Stored records:

--------

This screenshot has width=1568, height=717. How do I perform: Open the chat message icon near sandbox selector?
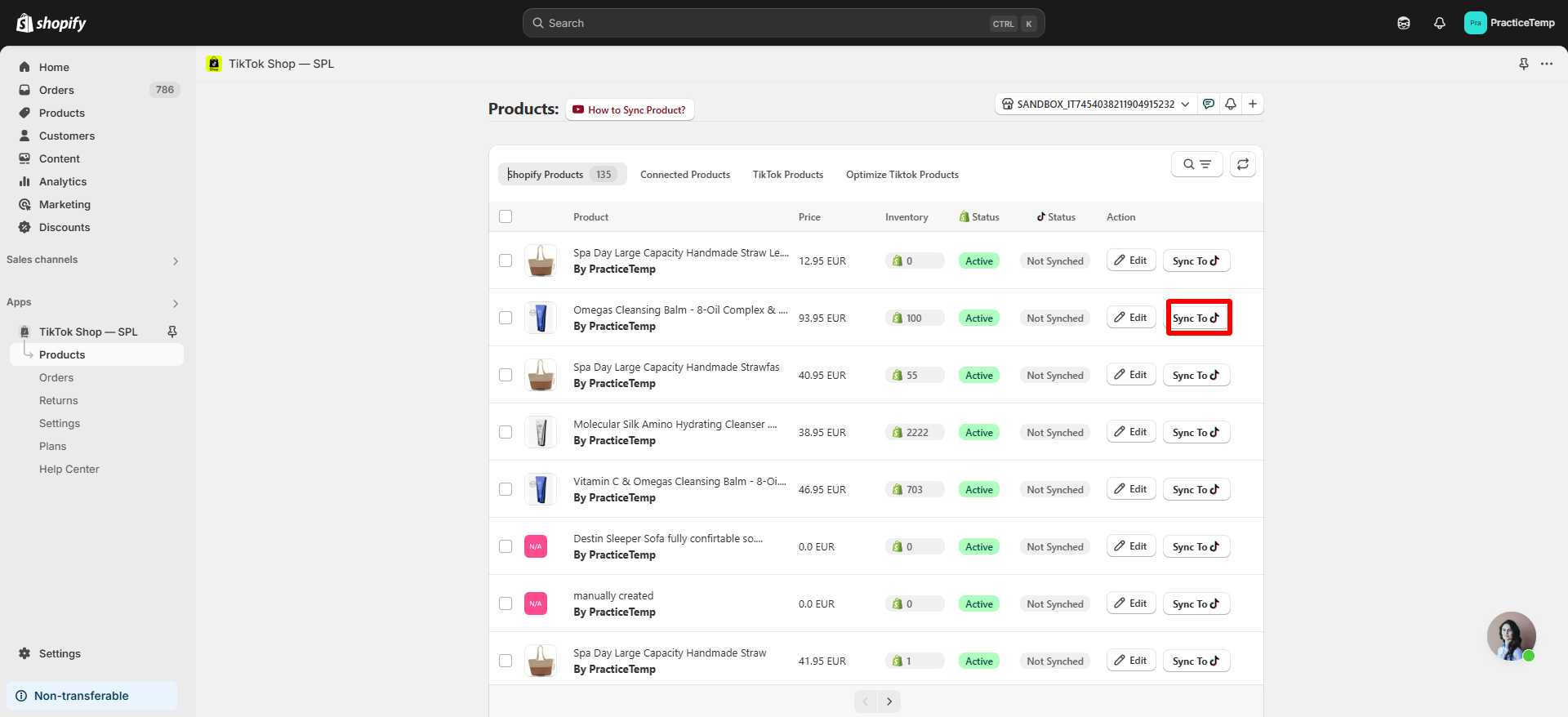(1209, 104)
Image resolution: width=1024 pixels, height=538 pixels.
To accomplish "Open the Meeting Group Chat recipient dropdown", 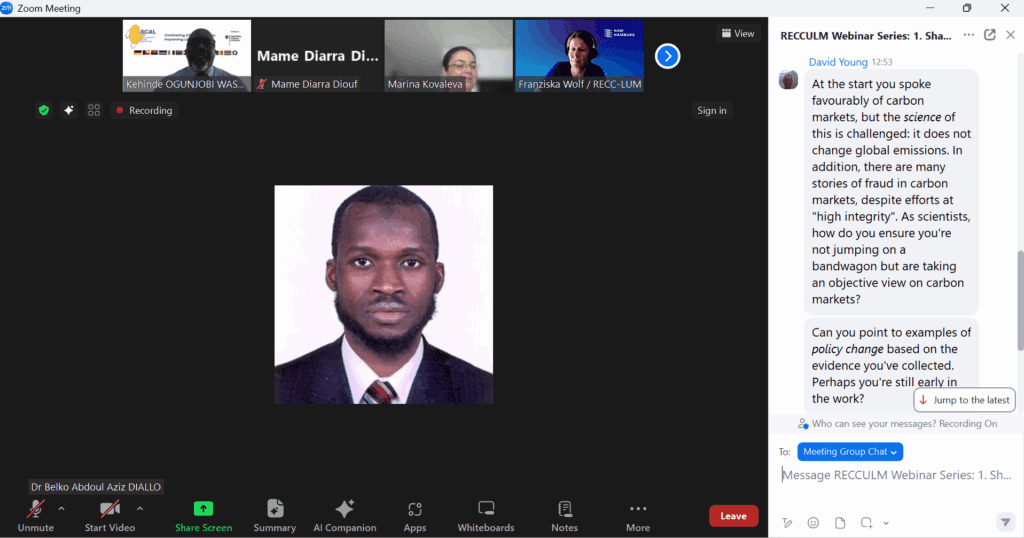I will (x=850, y=452).
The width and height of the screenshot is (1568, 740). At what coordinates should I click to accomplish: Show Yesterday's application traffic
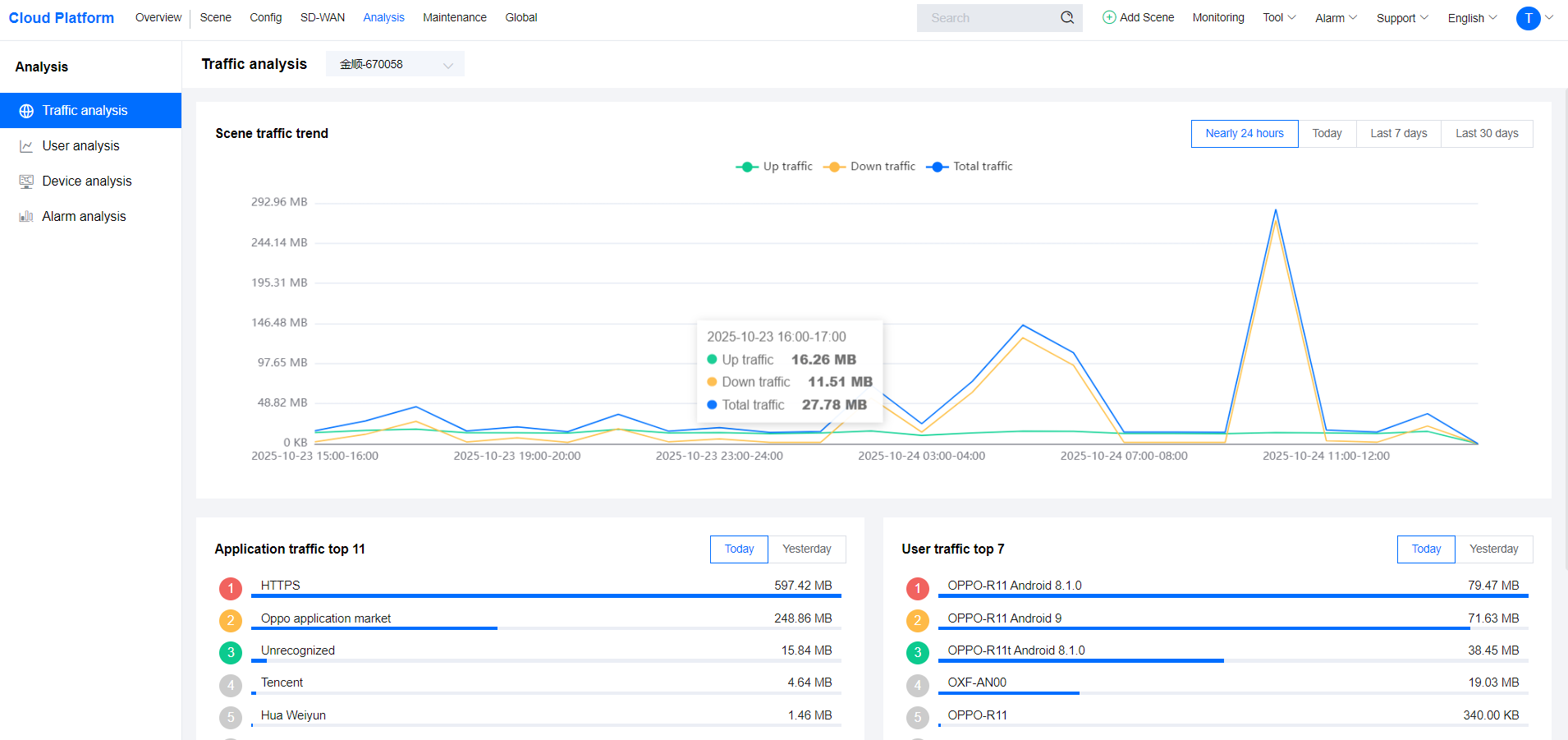click(x=806, y=549)
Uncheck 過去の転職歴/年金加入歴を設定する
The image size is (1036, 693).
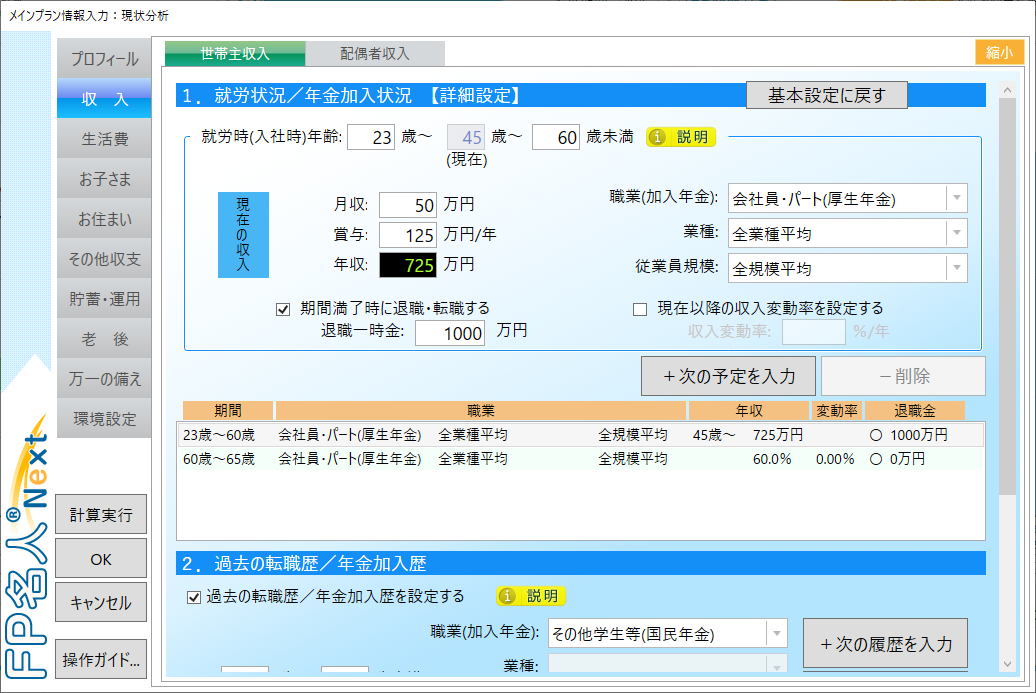click(195, 597)
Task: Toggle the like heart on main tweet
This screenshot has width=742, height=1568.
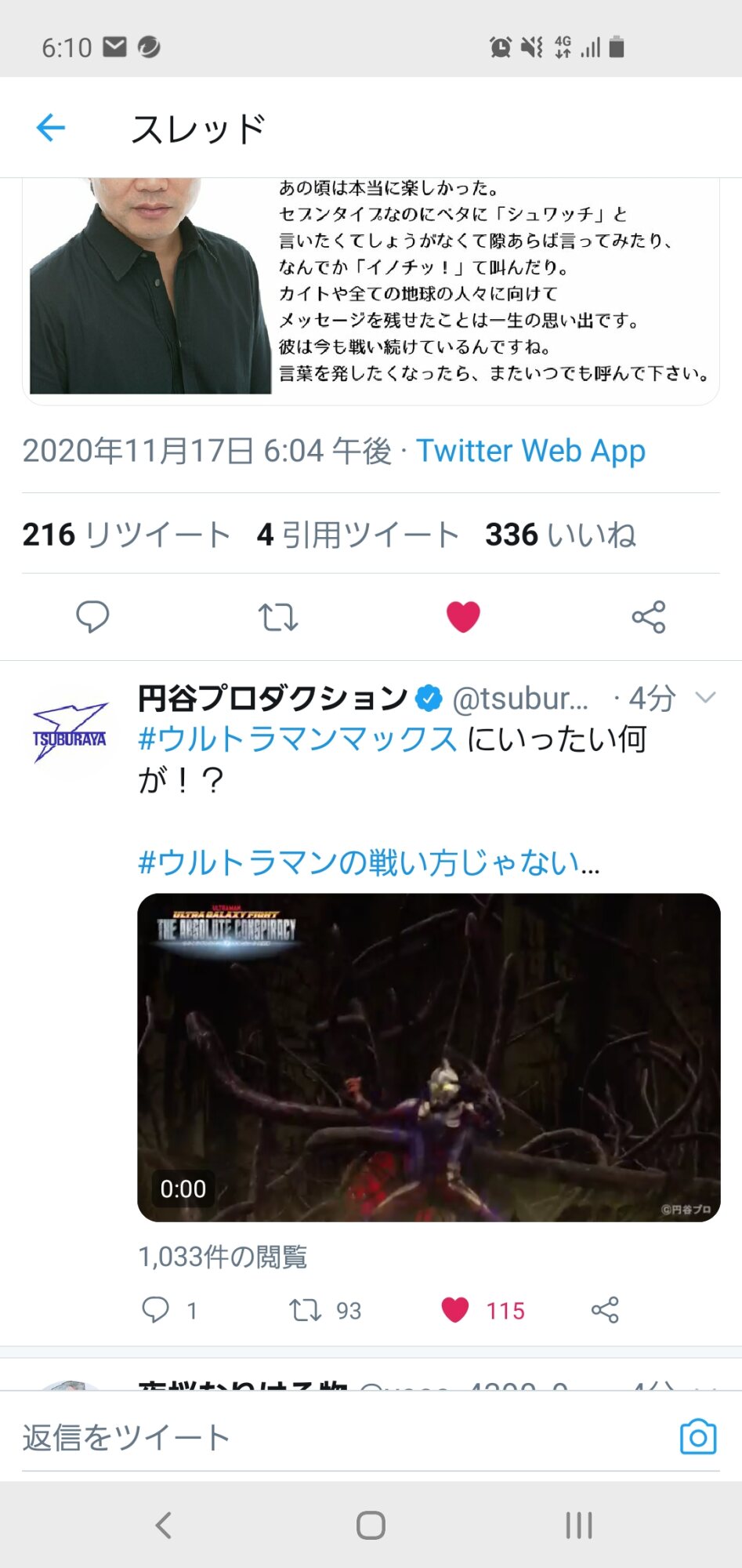Action: [463, 617]
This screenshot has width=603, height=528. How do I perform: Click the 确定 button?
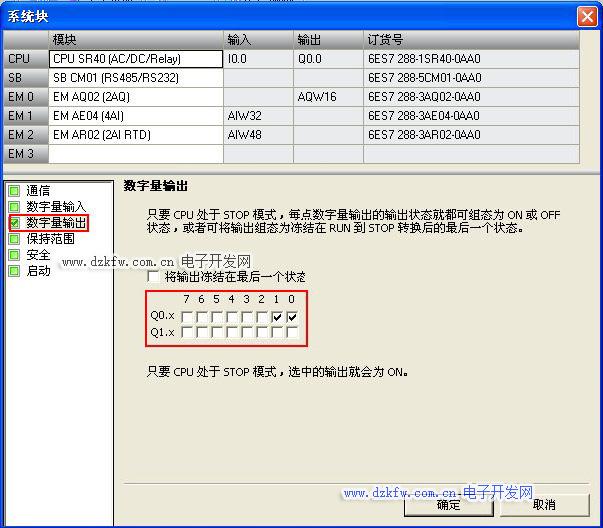coord(449,505)
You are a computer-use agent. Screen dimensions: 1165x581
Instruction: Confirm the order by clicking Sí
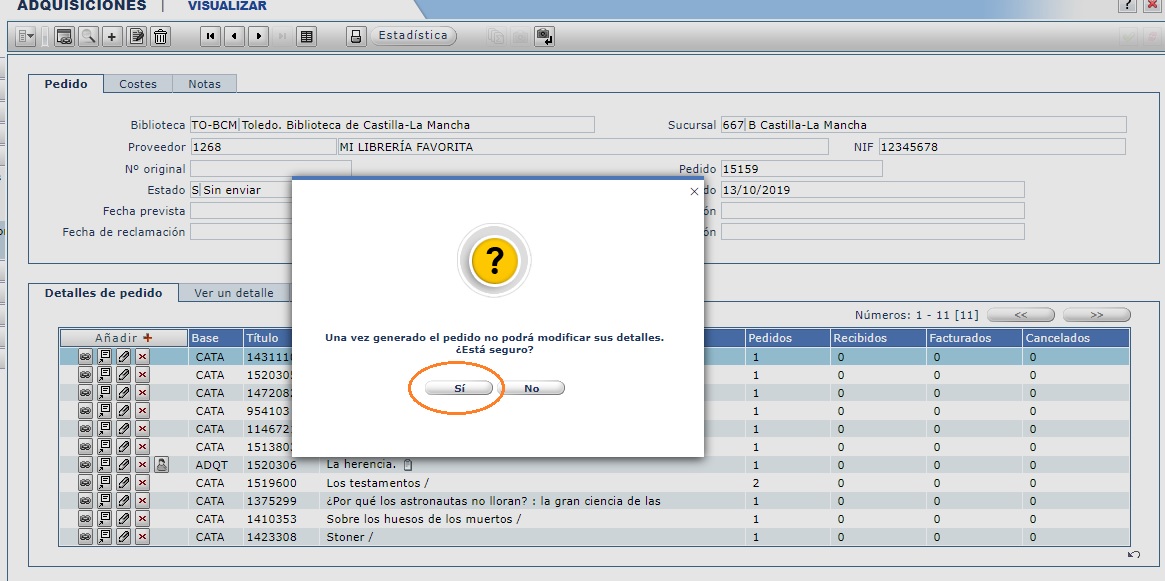pyautogui.click(x=458, y=388)
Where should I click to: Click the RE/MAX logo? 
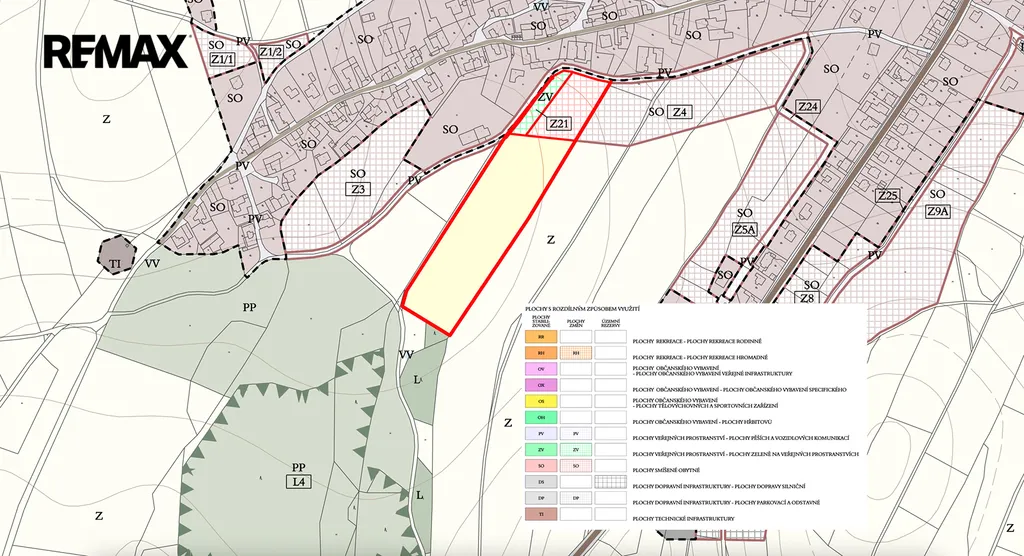(115, 51)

--------

ACTIVITY: All lines after and including the one with "You are a computer-use", through the end of the entries above, should be output exactly and by themselves. The pictures are to be left out.

EXERCISE SOLUTION:
You are a computer-use agent. Screen dimensions: 1165x581
Instruction: Confirm the order by clicking Sí
pyautogui.click(x=458, y=388)
Where should I click to: Click the RE/MAX logo? 
(115, 51)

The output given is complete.